[Materials provided — start]

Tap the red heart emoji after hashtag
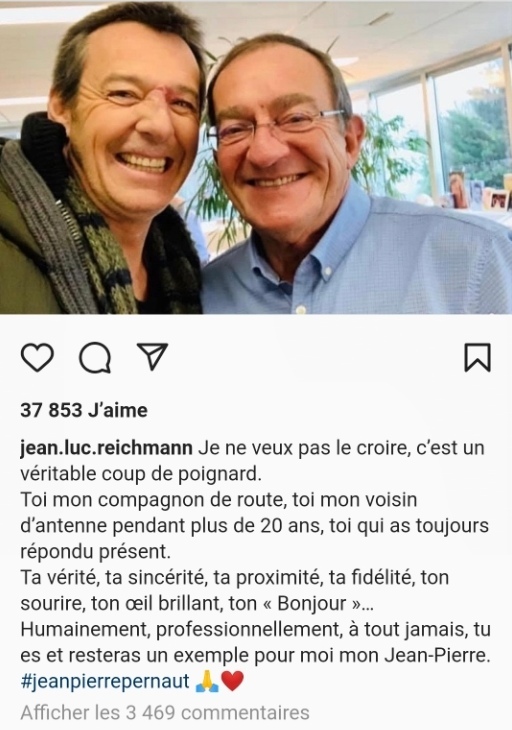 tap(232, 682)
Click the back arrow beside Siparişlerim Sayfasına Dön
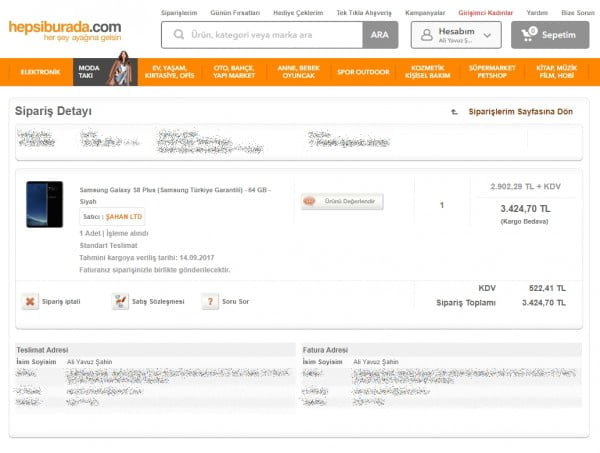 [x=455, y=112]
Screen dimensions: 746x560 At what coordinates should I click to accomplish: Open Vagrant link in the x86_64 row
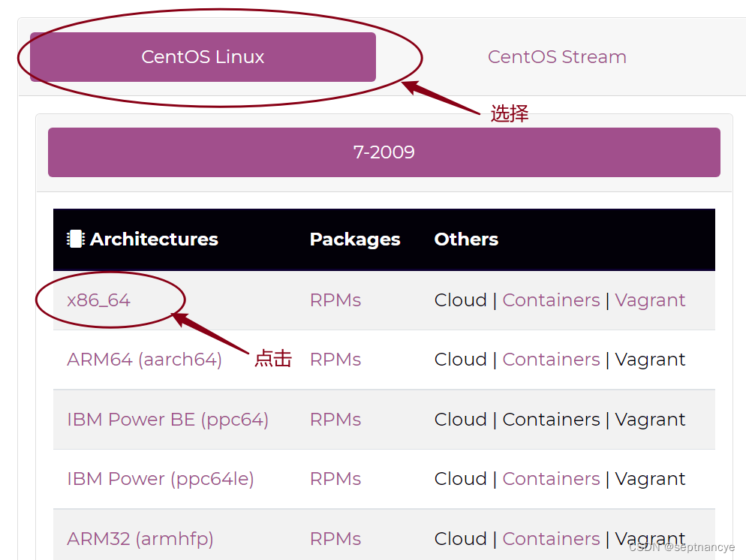click(x=650, y=300)
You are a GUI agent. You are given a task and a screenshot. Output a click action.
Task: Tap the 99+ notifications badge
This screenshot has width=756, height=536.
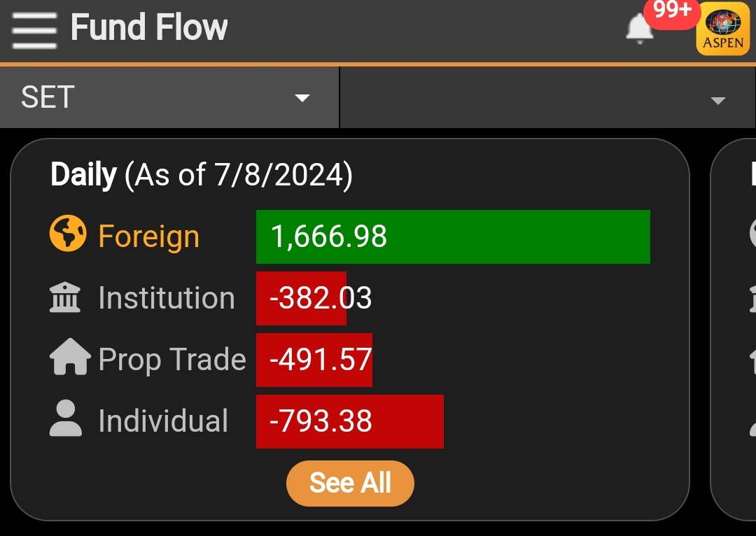tap(672, 11)
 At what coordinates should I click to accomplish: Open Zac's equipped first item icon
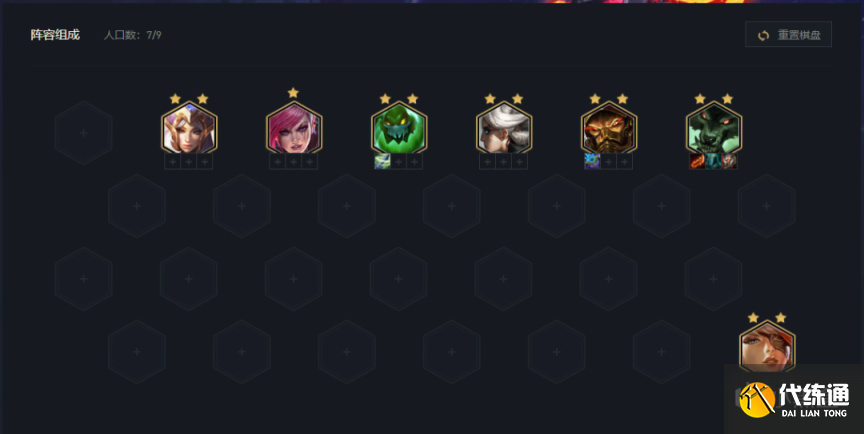point(382,161)
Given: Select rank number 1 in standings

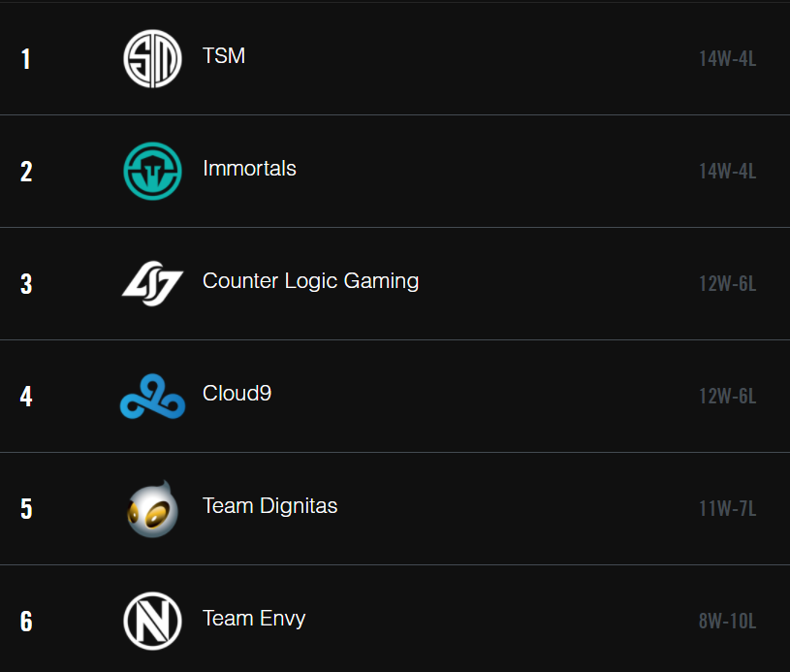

[Materials provided — finish]

What you should do -> Could you retype every record exactly, leaving the pictures out?

Problem solution ->
Tap the red heart emoji after hashtag
 tap(232, 682)
Click the back arrow beside Siparişlerim Sayfasına Dön
 [x=455, y=112]
Screen dimensions: 746x560 At what coordinates should I click to accomplish: Open Vagrant link in the x86_64 row
click(x=650, y=300)
You are a GUI agent. You are given a task and a screenshot. Output a click action.
Task: Tap the 99+ notifications badge
This screenshot has width=756, height=536.
tap(672, 11)
 At what coordinates should I click to accomplish: Open Zac's equipped first item icon
point(382,161)
Given: Select rank number 1 in standings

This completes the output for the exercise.